The National Labor Relations Board was told by the U.S. Supreme Court in June that it had lacked authority to issue hundreds of decisions and orders from January 2008 through April 2010 with only two members in office.  At the time of the High Court’s ruling in New Process Steel, L.P. v NLRB, 130 S.Ct. 2645 (2010), nearly 100 cases were pending in the Supreme Court or the courts of appeals involving such Board decisions.  It was clear then that these cases would have to be revisited by the Board having a proper quorum.  That process has now begun.  However, it is hardly reassuring.

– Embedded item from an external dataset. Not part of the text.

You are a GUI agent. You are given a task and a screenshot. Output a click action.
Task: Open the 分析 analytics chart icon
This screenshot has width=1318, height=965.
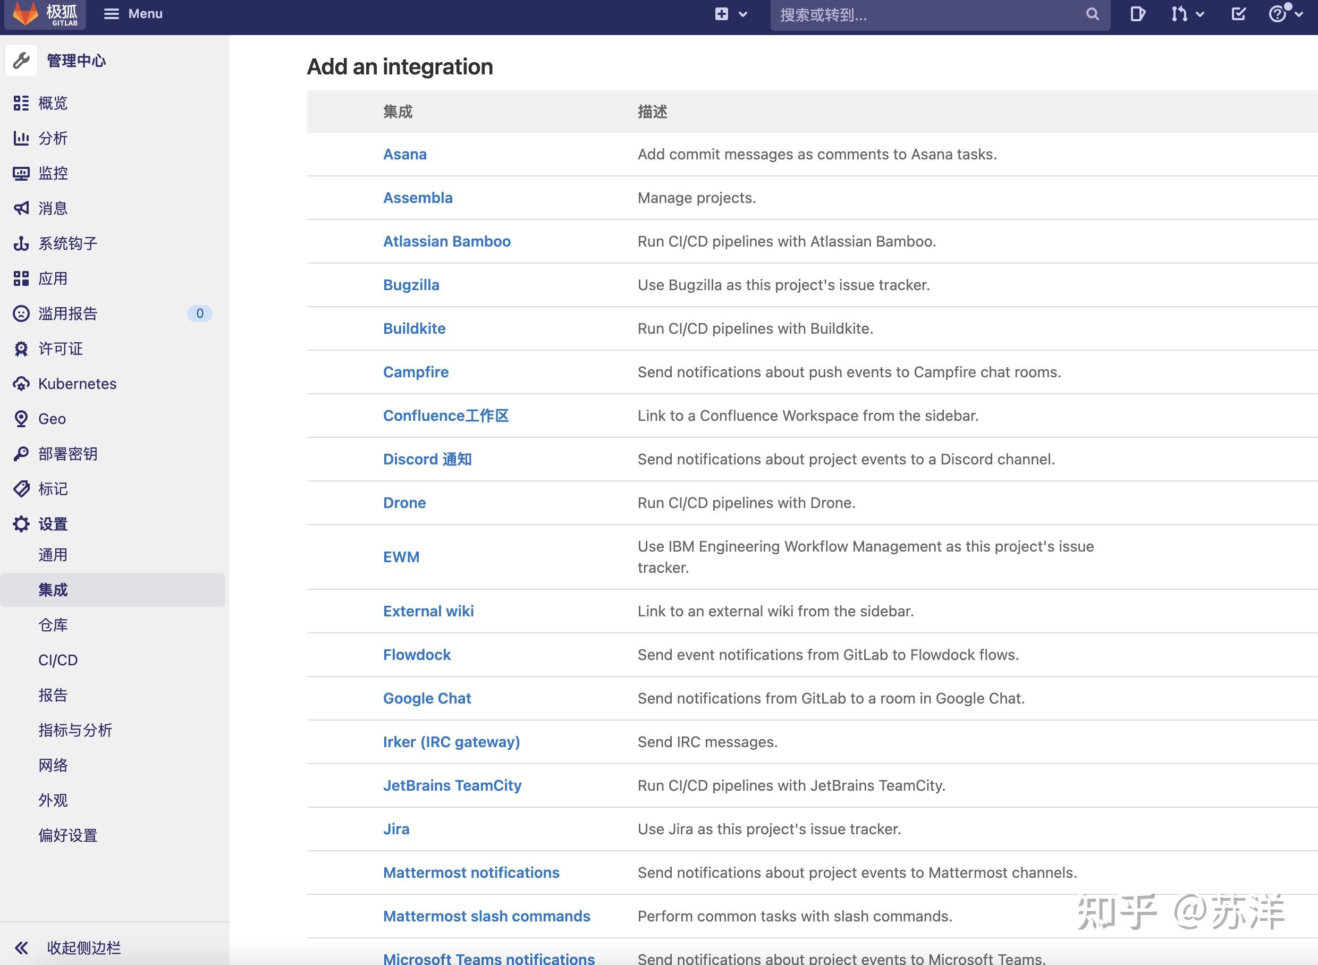click(21, 138)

On August 5, the Agency issued four brief decisions and orders in these previously heard cases.  In three of them, the courts of appeals had denied enforcement to the Board’s orders on the authority of New Process Steel.  In the fourth, the appellate court had remanded the case to the agency for further proceedings before the case was decided.  The decisions are virtual clones.  Dutifully reciting that the current three-member panel had considered the administrative law judge’s decision in light of the exceptions and briefs (filed earlier), the NLRB panel summarily reaffirmed its previous two-member decision in each of the cases, for the reasons already stated, incorporating by reference the earlier decision in the new determination.  Chairman Liebman and Member Schaumber, who had issued the earlier, defective decisions and orders, were members of the panel in each instance, joined by Member Pearce. They explained:

 

Consistent with the Board’s general practice in cases remanded from courts of appeals, and for reasons of administrative economy, the panel includes the members who participated in the original decision.  Furthermore, under the Board’s standard procedures applicable to all cases assigned to a panel, the Board members not assigned to the panel had the opportunity to participate in the adjudication of this case any time up to the issuance of this decision.

 

This explanation is consistent with a press release issued earlier explaining the Board’s intentions. 

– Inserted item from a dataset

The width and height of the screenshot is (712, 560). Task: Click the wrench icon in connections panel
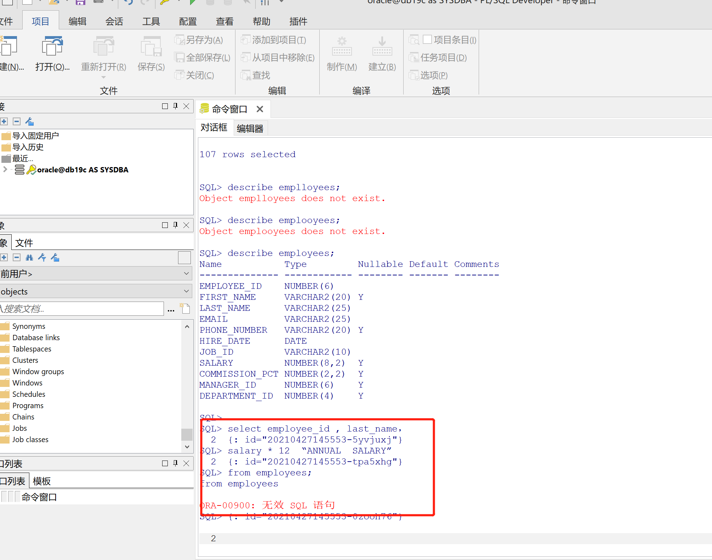pyautogui.click(x=30, y=122)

The Board plainly is giving short shrift to its compulsory reexamination.  It is going through the motions.  It is reassigning these matters to the same two members who considered them originally, and evidently is not soliciting any further briefing or argument.  The results are easily foretold.   Rubber stamps are the order of the day.

Does this numbing exercise suffice?  We don’t know, but the Board’s cursory treatment is likely to produce its own spate of appeals.  The circuit courts, and perhaps the Supreme Court, then have a chance to consider whether the Board has made amends for its past mistakes.